La gastronomía gaditana tiene mucha personalidad. Muchos de sus platos son muy difíciles de encontrar en ningún otro lugar. Algunos de sus guisos -como las sobreusas-, de sus mariscos –como las cañaíllas o las bocas de la isla- y de sus fritos –como las ortiguillas o nuestras protagonistas, las tortillitas de camarones- merecen, cada uno por sí solo y mucho más si los prueba todos, un viajecito para conocerlos. Además, casi con toda seguridad, le ofrecerán otras especialidades de la zona que le encantarán.
Los cocineros de Cádiz son especiales. Hubo uno que se llamaba José Redondo y que, según cuentan sus biógrafos, tenía muy buena mano en la cocina. Casi todos le conocían por su apodo, “El Chiclanero”, y como torero, fue una de las más importantes figuras de su época. Una vez, que estaba anunciado con otras dos estrellas del momento, fue a ver los toros y convocó a la prensa para decirles que él no toreaba “eso”, que él había tomado la alternativa y que lo que había en los corrales era una novillada. Pero sus hazañas taurinas las dejaremos para otra ocasión y hoy sólo hablaremos de él como cocinero, un fenómeno que, entre otros platos, popularizó los “huevos a la chiclanera” y la “perdiz a lo torero”.
Otra figura de la cocina fue “La Guapa de los churros”, llamada así por las razones que habrá intuido. Esta churrera puso de moda una preparación que tenía sus orígenes en la fritura de la pasta que se hacía con los garbanzos que habían sobrado del cocido. Bien machacados, se les daba forma de tortita y se introducían en aceite muy caliente. “La Guapa” después de hacer los churros por la mañana, decidió abrir por la tarde durante los Carnavales y ofrecer unas tortillitas cuyos componentes eran harina de garbanzos, cebolla muy picada, perejil y levadura. Con todos ellos y un poco de sal y de agua, preparó una pasta muy ligera, casi líquida, a la que añadió camarones (en tierras gaditanas se entiende por tales pequeños crustáceos que miden menos de medio centímetro y con aspecto de langostinos en miniatura) y fue echando cucharadas de la mezcla en la gran sartén de freír los churros, llena de aceite nuevo y obtuvo un resultado sorprendente.
Tortillitas para todos
Las “chirigotas” cantaron ese mismo año las excelencias del descubrimiento y en el puesto de la churrera, situado en las cercanías del Mercado, se formaron colas para poder acceder a la maravilla de la que hablaba todo Cádiz.
La receta se ha popularizado y hoy es fácil encontrar las tortillitas de camarones en muchos bares y restaurantes -en algunos, incluso le asegurarán que fueron sus antecesores los que las inventaron-. También han sufrido algunas modificaciones, como la sustitución de la harina de garbanzos, demasiado densa, por la de trigo, más ligera.
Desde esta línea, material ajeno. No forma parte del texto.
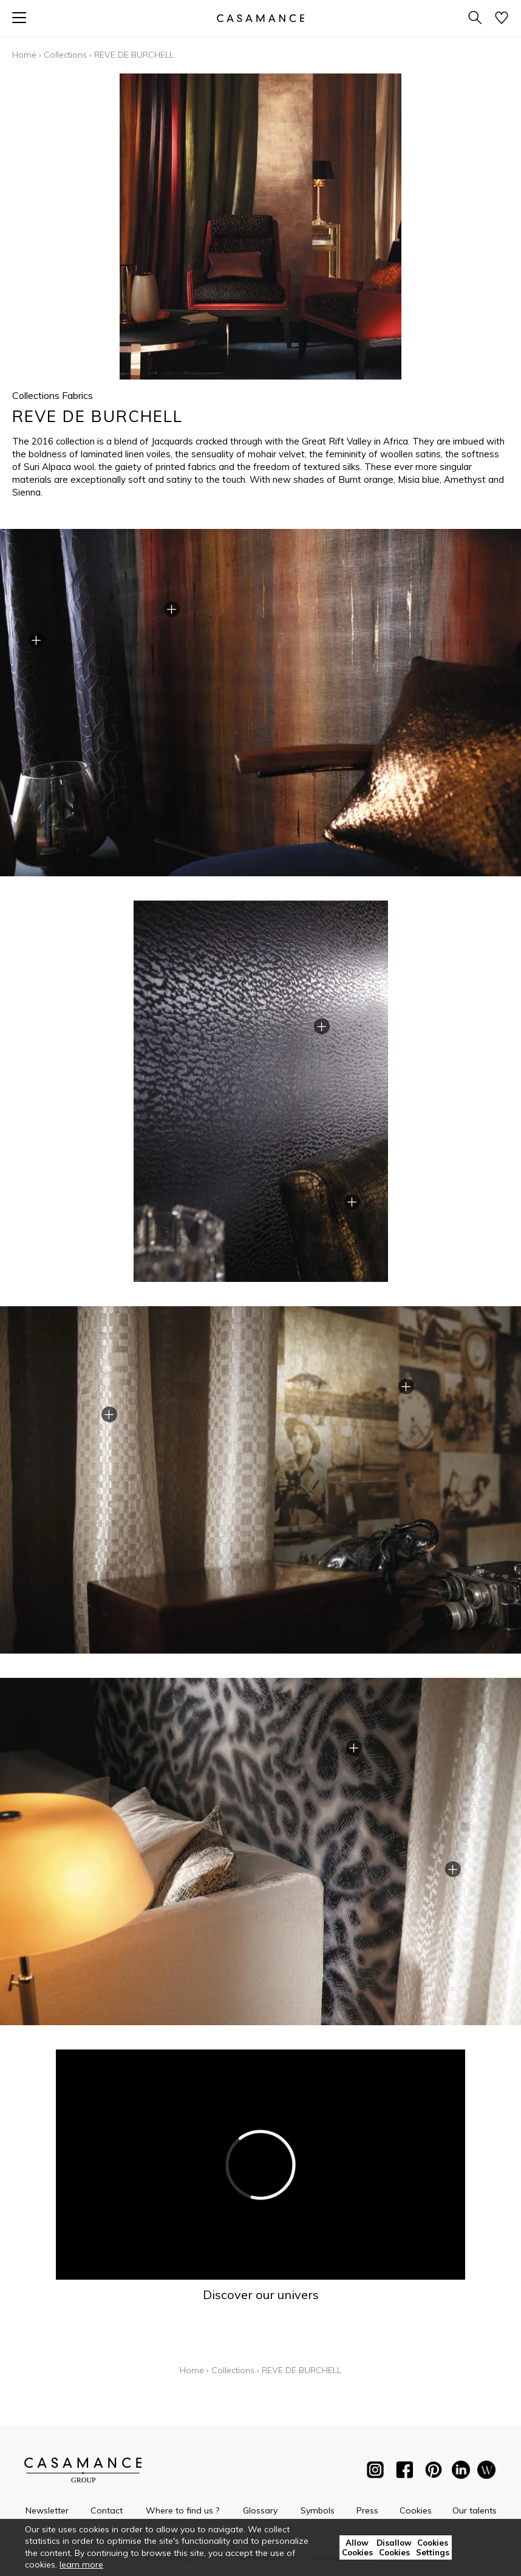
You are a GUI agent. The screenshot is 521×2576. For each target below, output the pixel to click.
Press (367, 2510)
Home (24, 54)
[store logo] (260, 18)
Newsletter (47, 2510)
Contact (106, 2510)
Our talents (474, 2510)
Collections (65, 54)
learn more (81, 2564)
Si la sustitución es parcial y se mezclan en partes iguales las dos harinas, se obtiene un resultado muy interesante.
Si se decide a prepararlas, es muy importante que ponga en la sartén un buen aceite de oliva virgen y que lo lleve a temperatura muy alta. Los camarones deben ser muy buenos, blanquecinos, translúcidos (a veces se encuentran congelados en los supermercados de los grandes centros de consumo). El perejil y la cebolla, o mejor cebolleta, tienen que picarse muy finos. La harina debe ser especial para fritura o ir mezclada con harina de garbanzos –aunque no es fácil de encontrar-. La mezcla de todos los ingredientes, a los que se habrá añadido previamente la levadura y, a continuación, el agua, se deja reposar una hora para que se produzca la fermentación. Si no tiene levadura, añada unas cucharadas de cerveza.
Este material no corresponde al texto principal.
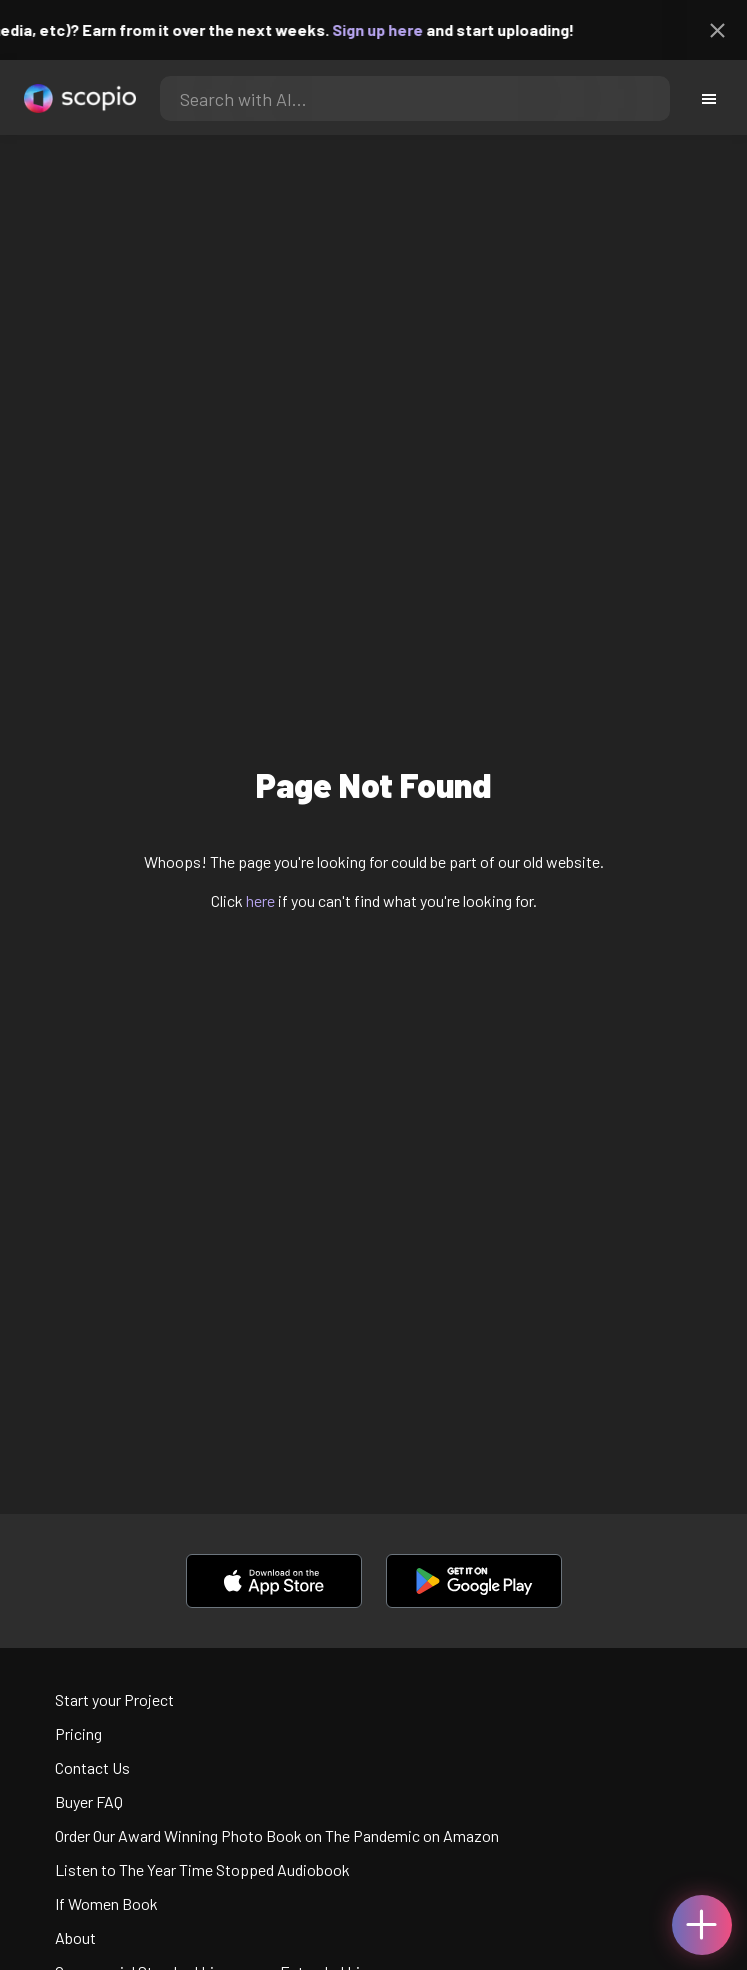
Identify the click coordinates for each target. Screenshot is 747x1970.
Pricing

Si la primera tortillita le sale muy compacta o se abre demasiado, rectifique la masa con agua o con harina hasta conseguir el punto exacto. La dosis de cada unidad es el contenido de una cuchara sopera bien colmada. Si le salen a su gusto, colóquelas en una bandeja, cubierta previamente con papel absorbente para quitar el exceso de grasa, y no deje que se enfríen. Si no están perfectas, no le va a quedar más remedio que ir a Cádiz, o mejor, vaya primero a Cádiz, deléitese con ellas y luego, pruebe a hacerlas.
Las tome donde las tome, acompáñelas siempre con unas copas de fino o de manzanilla en su punto óptimo de temperatura.